Yellen, in remarks prepared for her nomination hearing before the Senate Banking Committee later on Thursday, said the U.S. jobless rate was still too high and both the labor market and economy were performing "far short" of potential.
Investors responded by driving the benchmark 10-year Treasury yield down as far as 2.688 percent, from a high of 2.772 percent, which in turn undermined the greenback.
The dollar index .DXY skidded to one-week lows at 80.740, before steadying somewhat at 80.804. That saw the euro jump towards $1.3500, pulling up from Wednesday's low of $1.3390.
Against the yen, the greenback slid to 99.20 yen, down from a two-month peak of 99.80 set just two days ago.
Traders said Yellen's comments dented some expectations that the Fed will begin to taper its bond-buying stimulus program by December or January.
Ahead of her appearance before the Senate Banking Committee, Fed Chairman Ben Bernanke will be giving a speech around 0000 GMT on "Teaching and Learning About the Federal Reserve".

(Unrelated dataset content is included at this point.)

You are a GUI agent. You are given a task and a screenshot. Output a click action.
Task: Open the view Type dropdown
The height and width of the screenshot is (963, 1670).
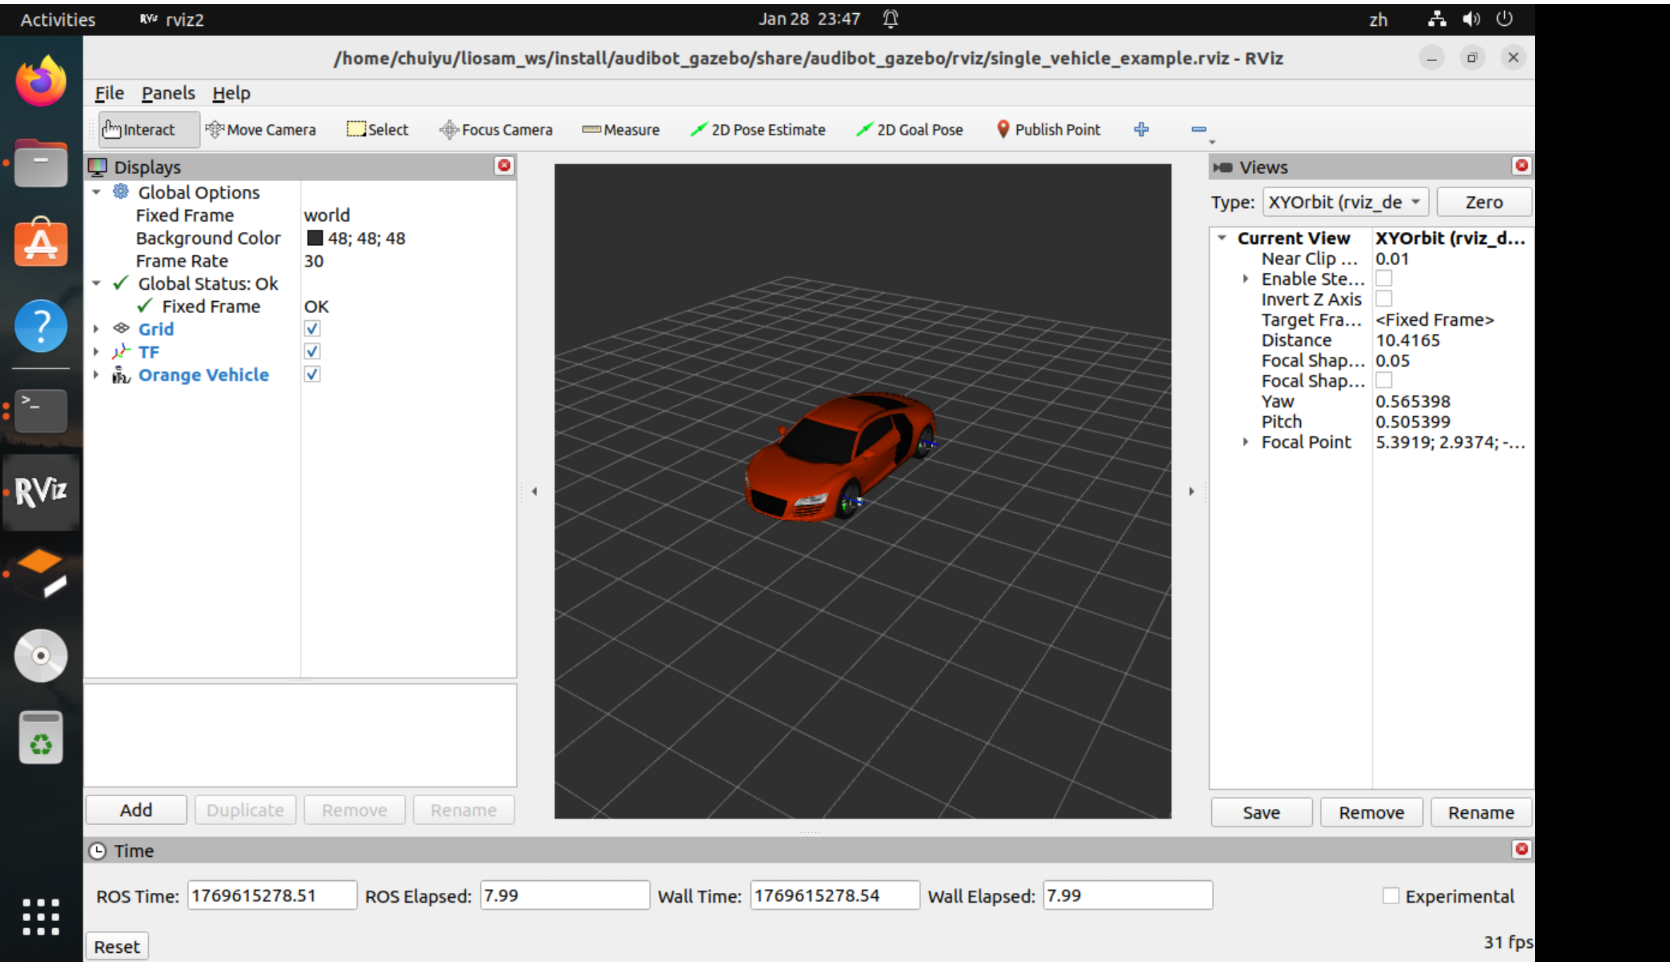click(1345, 202)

"All the focus now is on these key Fed members to show their policy hand," said Sue Trinh, senior currency strategist at RBC Capital Markets in Hong Kong.

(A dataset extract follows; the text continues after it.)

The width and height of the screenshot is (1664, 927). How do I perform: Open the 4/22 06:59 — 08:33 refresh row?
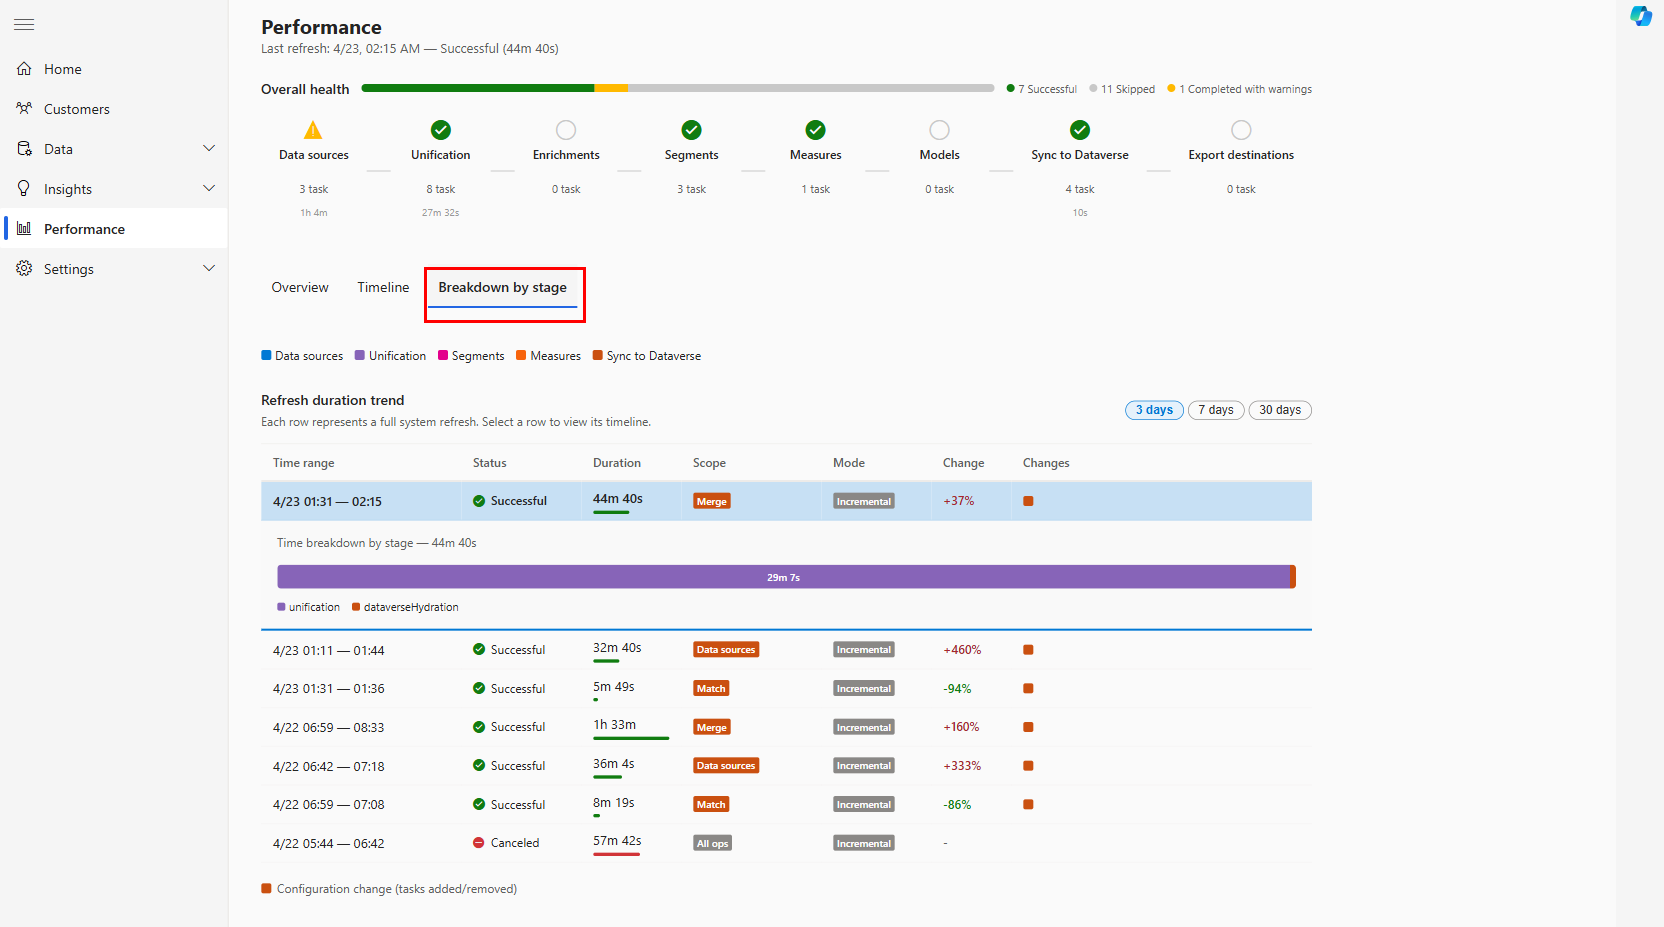pyautogui.click(x=786, y=727)
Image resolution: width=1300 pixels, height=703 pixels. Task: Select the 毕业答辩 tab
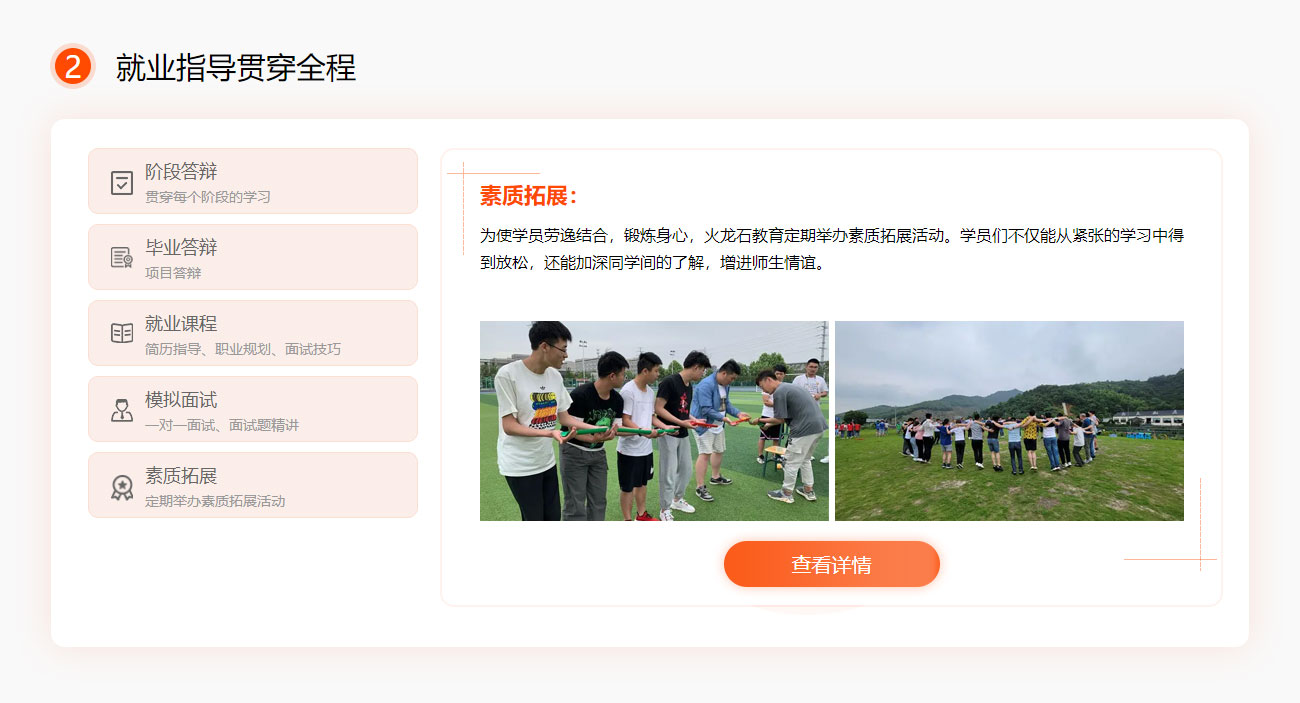[253, 257]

The euro, meanwhile, drifted up to 133.80 yen from Wednesday's low of 133.24.
The common currency's performance was remarkable especially since European Central Bank Executive Board member Peter Praet raised the prospect of the central bank starting to buy assets to bring inflation closer to its target.
In contrast to Yellen's remarks, the Bank of England Governor Mark Carney gave an upbeat assessment of the country's economy, saying the recovery has finally taken hold.

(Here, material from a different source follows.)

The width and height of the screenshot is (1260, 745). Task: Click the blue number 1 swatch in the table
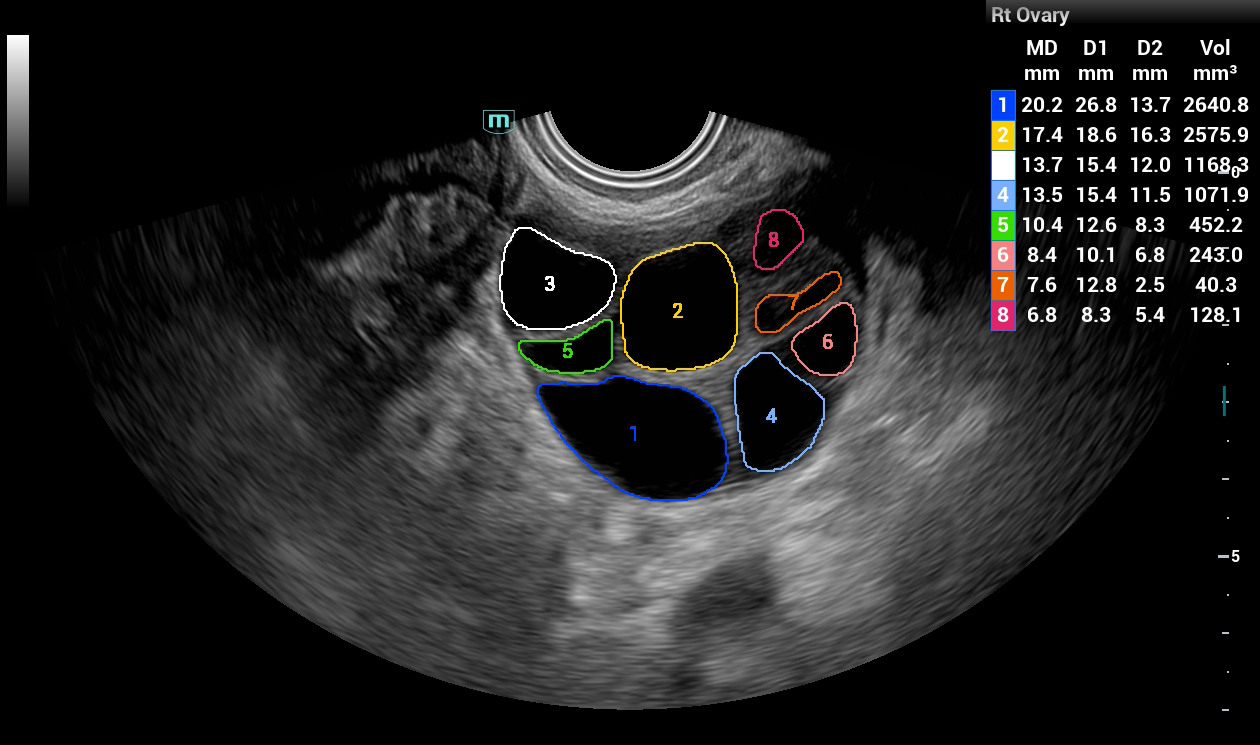tap(1003, 105)
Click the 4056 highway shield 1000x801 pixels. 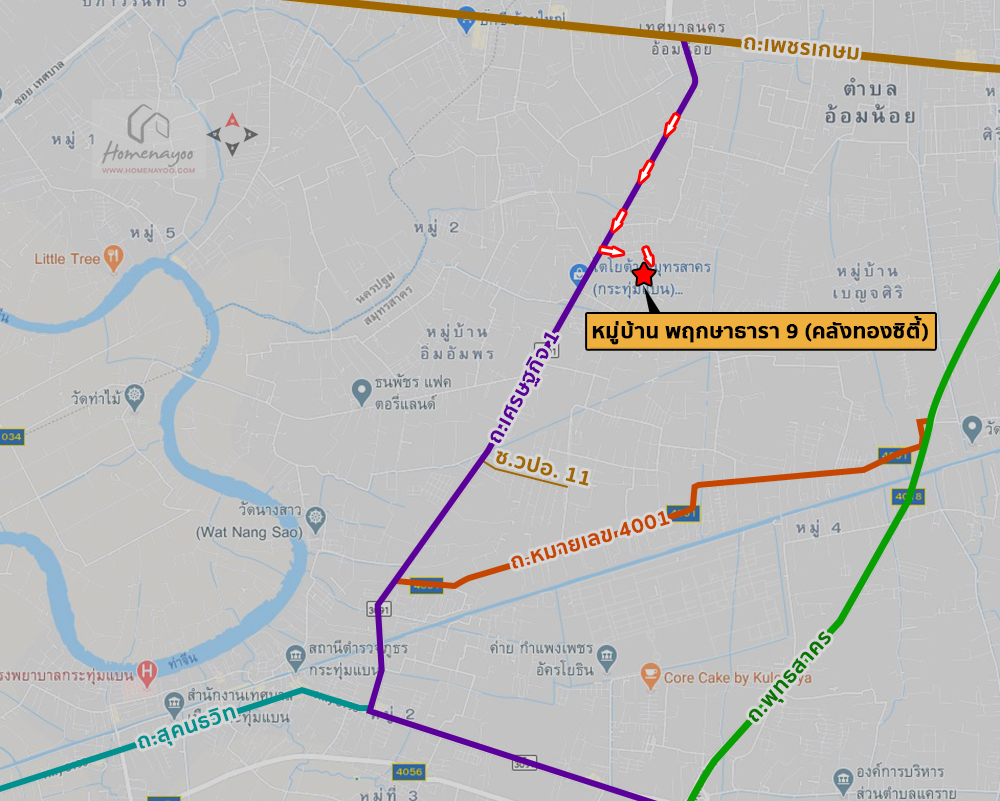tap(408, 772)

"For the first time in a long time you don't have to be an optimist to see the glass is half full," Carney said, although he was quick to stress the BOE was not about to raise interest rates anytime soon.
Still, investors used those comments as an excuse to bid up sterling, which bounced to a near one-week high of $1.6048. The euro slid to 83.99 pence, retreating from a 1-1/2 week peak of 84.64 pence.
"The BOE's quarterly inflation report struck a more hawkish tone than anticipated, with the BoE upgrading its labor market forecast considerably," said Christopher Vecchio, currency analyst at DailyFX.
In Asia, Japan's third-quarter gross domestic product data will be in focus.
Growth in the world's third-biggest economy is expected to have slowed after leading the Group of Seven industrial powers in the first half of the year, as capital spending, personal consumption and exports moderated, a Reuters survey showed.